Athena trembled. She was afraid. She stood before the failing, dying gods of her father, and she was afraid.
Zeus rose up to throw down the Titans. I can rise up against the Moirae.
Cassandra leapt forward and Athena screamed. Atropos’ shears took aim for Cassandra’s throat, ready to open her up like a slaughtered pig. Athena’s hand fumbled at her side for a knife: it wasn’t much, no weapon of legend, but in her haste to get to Cassandra, it was all she had.
She ran full force, even as Clotho and Lachesis took hold of Atropos’ arms with surprising strength and jerked them back tight. Athena ran so fast that she and Cassandra struck the Moirae at almost the same time. Hermes would have been proud.
Her knife stabbed into Atropos’ shoulder. Atropos shrieked. Athena shouted, too; her hip had bumped Cassandra and pain sprang sharp from the bone along with a rush of hot blood. Feathers. A mass of them by the feel of it. Pain sent her to the floor.
She looked up. Cassandra had latched on and Atropos was screaming, but not enough. Atropos’ lungs heaved underneath stretched skin, but didn’t shrivel. She didn’t flake away, or turn to dust. She was the Moira of death. She weakened, but she resisted.
“How do I help her?” Athena shouted, and Clotho and Lachesis answered in her mind:
(With the shears. Help her. Help us.

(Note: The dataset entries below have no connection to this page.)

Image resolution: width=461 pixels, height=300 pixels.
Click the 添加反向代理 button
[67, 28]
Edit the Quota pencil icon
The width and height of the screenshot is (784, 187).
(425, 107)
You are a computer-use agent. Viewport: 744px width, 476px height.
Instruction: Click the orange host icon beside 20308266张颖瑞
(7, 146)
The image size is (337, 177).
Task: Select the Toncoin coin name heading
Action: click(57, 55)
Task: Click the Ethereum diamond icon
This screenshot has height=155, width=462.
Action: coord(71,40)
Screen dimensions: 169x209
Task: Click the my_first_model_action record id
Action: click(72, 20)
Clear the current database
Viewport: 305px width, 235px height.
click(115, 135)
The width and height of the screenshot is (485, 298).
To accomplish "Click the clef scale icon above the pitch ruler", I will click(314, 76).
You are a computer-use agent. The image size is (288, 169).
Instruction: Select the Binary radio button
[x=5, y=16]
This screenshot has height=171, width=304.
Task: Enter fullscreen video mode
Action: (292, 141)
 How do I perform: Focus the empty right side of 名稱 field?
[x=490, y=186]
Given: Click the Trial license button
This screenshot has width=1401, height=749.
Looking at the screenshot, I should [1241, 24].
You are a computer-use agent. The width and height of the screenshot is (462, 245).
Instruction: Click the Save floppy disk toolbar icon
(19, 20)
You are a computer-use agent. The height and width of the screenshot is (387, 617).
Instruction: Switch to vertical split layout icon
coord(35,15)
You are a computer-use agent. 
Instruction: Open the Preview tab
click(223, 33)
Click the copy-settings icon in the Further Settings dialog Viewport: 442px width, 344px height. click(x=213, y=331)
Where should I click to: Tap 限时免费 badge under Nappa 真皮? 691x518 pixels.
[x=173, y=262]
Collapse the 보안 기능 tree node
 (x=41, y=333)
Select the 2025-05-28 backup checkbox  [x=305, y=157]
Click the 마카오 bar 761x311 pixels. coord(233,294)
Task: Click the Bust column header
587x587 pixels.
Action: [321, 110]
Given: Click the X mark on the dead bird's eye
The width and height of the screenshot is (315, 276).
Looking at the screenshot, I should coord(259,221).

With the shears.)
Athena ran in and grappled with Atropos, careful to avoid Cassandra. The edges of the shears sliced into her cheek and made her vision swim, as if the edges were poisoned. But even through the drug of the Moirae she heard Atropos hissing.
(TRAITORS! SISTERS! BETRAYORS!)
Athena chuckled groggily.
“Strong words coming from someone who’s been eating them.”
(DOWN, GODDESS.)
Athena heard the words, and her legs buckled even as her fingers closed around the handles of Atropos’ shears.
“Stay up!” Cassandra shouted, but she didn’t try to pull her. The girl was thinking clear. Both hands stayed on Atropos’ chest. Cassandra’s teeth bared and clenched. Sweat stood on her forehead. She and Atropos traded death back and forth.
(Help us. Cut her out. Help us.)
Athena groaned and forced her legs to stay. She turned the tip of Atropos’ shears inward and sliced. The sound Atropos made was inhuman and terrible. When her sisters’ shears joined her own, it became a wail.